● **What to work on**: All lines from the one with "Médiaajánlat (71, 2254)" through the final line below are to be reproduced exactly; omit the others.

****************************************

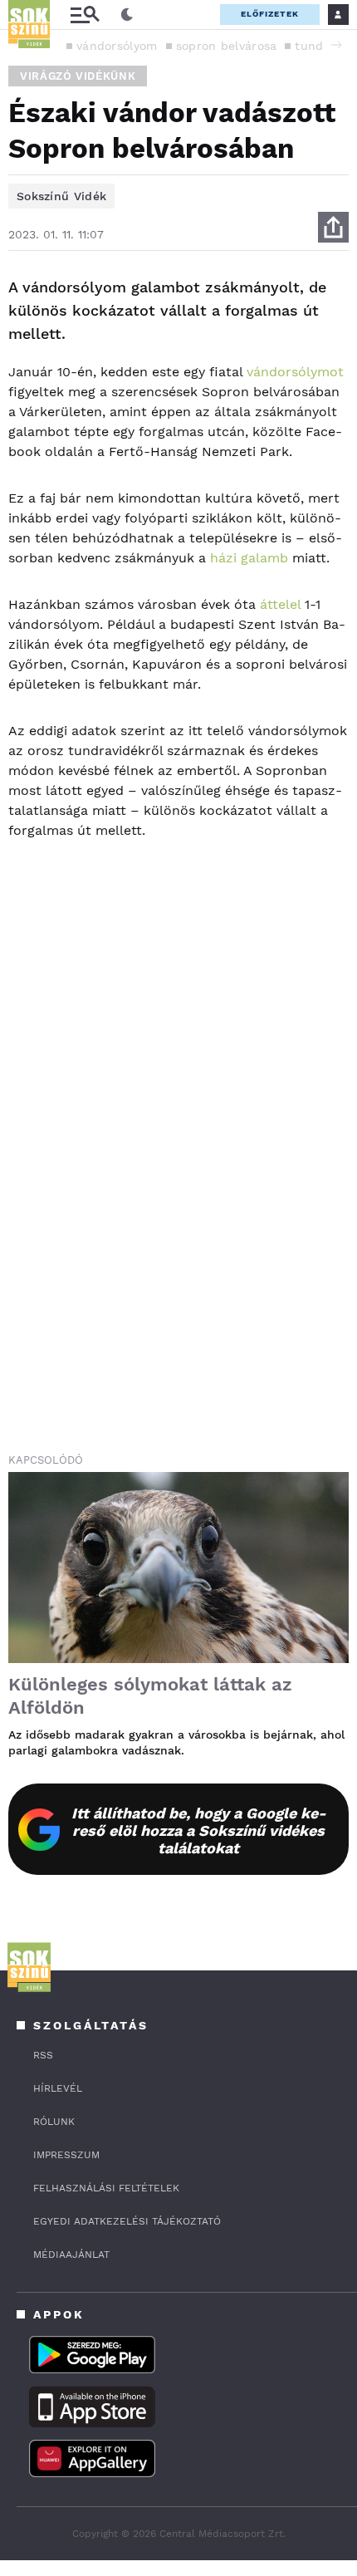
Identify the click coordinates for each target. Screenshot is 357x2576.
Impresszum (66, 2155)
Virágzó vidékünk (77, 76)
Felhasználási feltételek (106, 2188)
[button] (336, 44)
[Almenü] (84, 14)
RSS (43, 2055)
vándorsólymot (295, 372)
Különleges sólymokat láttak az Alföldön (150, 1696)
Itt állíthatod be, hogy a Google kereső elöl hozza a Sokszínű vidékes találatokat (198, 1830)
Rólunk (54, 2121)
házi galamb (249, 558)
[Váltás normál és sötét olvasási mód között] (127, 15)
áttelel (278, 604)
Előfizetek (270, 13)
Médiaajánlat (71, 2254)
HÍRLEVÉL (57, 2088)
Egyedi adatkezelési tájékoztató (127, 2221)
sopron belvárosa (226, 45)
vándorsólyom (117, 45)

****************************************

● **Answer section**:
Médiaajánlat (71, 2254)
HÍRLEVÉL (57, 2088)
Egyedi adatkezelési tájékoztató (127, 2221)
sopron belvárosa (226, 45)
vándorsólyom (117, 45)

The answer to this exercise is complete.